Gejala Autisme


Ciri ciri, penyebab dan Gejala autismeGejala Autisme – Seringkali orang tua terlambat mengetahui jika Anak kesayangan mereka ternyata mengidap autisme. Hal ini memang umum, karena Anak dengan autisme bisa tampak normal di tahun-tahun pertama maupun tahun kedua dalam kehidupannya. Para orang tua seringkali baru menyadari ketika melihat adanya keterlambatan kemampuan berbahasa dan cara-cara tertentu yang berbeda ketika bermain serta berinteraksi dengan orang lain. Anak-anak tersebut mungkin bisa menjadi sangat sensitif,  atau bahkan tidak responsif terhadap rangsangan-rangasangan dari kelima panca inderanya (pendengaran, sentuhan, penciuman, rasa dan penglihatan). Ada beberapa faktor penyebab anak menjadi autisme

Mengetahui Gejala autisme sejak Dini

Perilaku-perilaku repetitif (mengepak-kepakan tangan atau jari, menggoyang-goyangkan badan dan mengulang-ulang kata) juga dapat ditemukan. Perilaku dapat menjadi agresif (baik kepada diri sendiri maupun orang lain) atau justru malah sangat pasif. Besar kemungkinan, perilaku-perilaku terdahulu yang dianggap normal bisa jadi merupakan gejala-gejala tambahan. Selain bermain yang berulang-ulang, minat yang terbatas dan hambatan bersosialisasi, beberapa hal lain yang juga selalu melekat pada para penyandang autisme adalah respon-respon yang tidak wajar terhadap informasi sensoris yang mereka terima, misalnya; suara-suara bising, cahaya, permukaan atau tekstur dari suatu bahan tertentu dan pilihan rasa tertentu pada makanan yang menjadi kesukaan mereka.

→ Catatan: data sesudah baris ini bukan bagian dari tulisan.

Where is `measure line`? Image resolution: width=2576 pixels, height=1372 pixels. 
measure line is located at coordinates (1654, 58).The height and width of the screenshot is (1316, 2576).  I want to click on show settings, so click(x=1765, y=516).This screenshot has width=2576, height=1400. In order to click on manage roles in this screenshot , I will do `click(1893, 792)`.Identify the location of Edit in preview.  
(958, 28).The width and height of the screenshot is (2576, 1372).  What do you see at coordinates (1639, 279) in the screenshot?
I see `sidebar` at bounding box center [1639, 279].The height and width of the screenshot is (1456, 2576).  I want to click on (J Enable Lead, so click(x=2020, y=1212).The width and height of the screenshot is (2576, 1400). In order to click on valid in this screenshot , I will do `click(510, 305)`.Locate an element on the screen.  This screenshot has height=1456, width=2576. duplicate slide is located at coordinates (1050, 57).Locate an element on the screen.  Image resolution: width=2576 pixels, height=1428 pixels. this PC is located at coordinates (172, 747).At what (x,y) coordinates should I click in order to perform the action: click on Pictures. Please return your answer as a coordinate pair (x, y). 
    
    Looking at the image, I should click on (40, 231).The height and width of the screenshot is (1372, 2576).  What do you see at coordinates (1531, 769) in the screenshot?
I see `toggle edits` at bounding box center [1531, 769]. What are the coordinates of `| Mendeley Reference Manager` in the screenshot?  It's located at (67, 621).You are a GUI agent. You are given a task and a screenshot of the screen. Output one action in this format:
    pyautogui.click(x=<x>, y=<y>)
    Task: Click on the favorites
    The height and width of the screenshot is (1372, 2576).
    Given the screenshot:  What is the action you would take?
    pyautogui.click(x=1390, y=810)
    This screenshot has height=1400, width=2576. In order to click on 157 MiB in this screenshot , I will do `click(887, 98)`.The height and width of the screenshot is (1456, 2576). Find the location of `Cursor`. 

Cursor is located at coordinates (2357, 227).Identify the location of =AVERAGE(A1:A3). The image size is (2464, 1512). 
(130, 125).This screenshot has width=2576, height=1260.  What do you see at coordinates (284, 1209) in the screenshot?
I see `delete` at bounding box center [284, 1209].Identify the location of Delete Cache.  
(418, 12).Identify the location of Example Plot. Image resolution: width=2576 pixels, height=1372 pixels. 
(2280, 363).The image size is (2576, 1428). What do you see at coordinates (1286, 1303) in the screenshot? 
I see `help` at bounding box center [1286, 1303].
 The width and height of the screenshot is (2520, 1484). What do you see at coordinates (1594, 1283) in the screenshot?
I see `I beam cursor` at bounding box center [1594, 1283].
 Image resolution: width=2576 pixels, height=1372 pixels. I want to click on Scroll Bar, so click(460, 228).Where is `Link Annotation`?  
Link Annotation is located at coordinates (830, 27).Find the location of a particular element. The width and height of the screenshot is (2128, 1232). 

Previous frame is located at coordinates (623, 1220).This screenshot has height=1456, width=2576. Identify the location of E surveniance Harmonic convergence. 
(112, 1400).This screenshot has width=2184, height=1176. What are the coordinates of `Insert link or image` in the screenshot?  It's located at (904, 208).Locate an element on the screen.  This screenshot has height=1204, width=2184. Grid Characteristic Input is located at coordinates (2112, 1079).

Beberapa atau keseluruhan karakteristik yang disebutkan berikut ini dapat diamati pada para penyandang autisme beserta spektrumnya baik dengan kondisi yang ter-ringan hingga ter-berat sekalipun.

  1. Hambatan dalam komunikasi, misal: berbicara dan memahami bahasa.
  2. Kesulitan dalam berhubungan dengan orang lain atau obyek di sekitarnya serta menghubungkan peristiwa-peristiwa yang terjadi.
  3. Bermain dengan mainan atau benda-benda lain secara tidak wajar.
  4. Sulit menerima perubahan pada rutinitas dan lingkungan yang dikenali.
  5. Gerakkan tubuh yang berulang-ulang atau adanya pola-pola perilaku yang tertentu
Lihat Juga :  Agar anak tidak kecanduan dan terpengaruh buruk main Game

Para penyandang Autisme beserta spektrumnya sangat beragam,  baik dalam kemampuan yang dimiliki, tingkat intelegensi, dan bahkan perilakunya. Beberapa diantaranya ada yang tidak mau ‘berbicara’ sedangkan beberapa lainnya mungkin bahasanya terbatas, sehingga sering ditemukan mengulang-ulang kata atau kalimat (echolalia). Mereka yang memiliki kemampuan bahasa yang tinggi umumnya menggunakan tema-tema yang terbatas,  dan sulit memahami konsep-konsep yang abstrak. Dengan demikian, selalu terdapat individualitas yang unik dari individu-individu penyandangnya.
Terlepas dari berbagai karakteristik di atas, terdapat arahan dan pedoman bagi para orang tua dan para praktisi untuk lebih waspasa dan peduli terhadap gejala-gejala yang terlihat.

The National Institute of Child Health and Human Development (NICHD) di Amerika Serikat menyebutkan 5 jenis perilaku yang harus diwaspadai dan perlunya evaluasi lebih lanjut :

  1. Anak tidak bergumam hingga usia 12 bulan
  2. Anak tidak memperlihatkan kemampuan gestural (menunjuk, dada, menggenggam) hingga usia 12 bulan
  3. Anak tidak mengucapkan sepatah kata pun hingga usia 16 bulan
  4. Anak tidak mampu menggunakan dua kalimat secara spontan di usia 24 bulan
  5. Anak kehilangan kemampuan berbahasa dan interaksi sosial pada usia tertentu

Adanya kelima lampu merah di atas tidak berarti bahwa anak tersebut menyandang autisme,  tetapi karena karakteristik gangguan autisme itu sendiri yang sangat beragam,   maka seorang anak harus mendapatkan evaluasi secara multidisipliner yang didapat dari; Neurolog, Psikolog, Pediatric, Terapi Wicara, Paedagog dan profesi lainnya yang memahami persoalan autisme.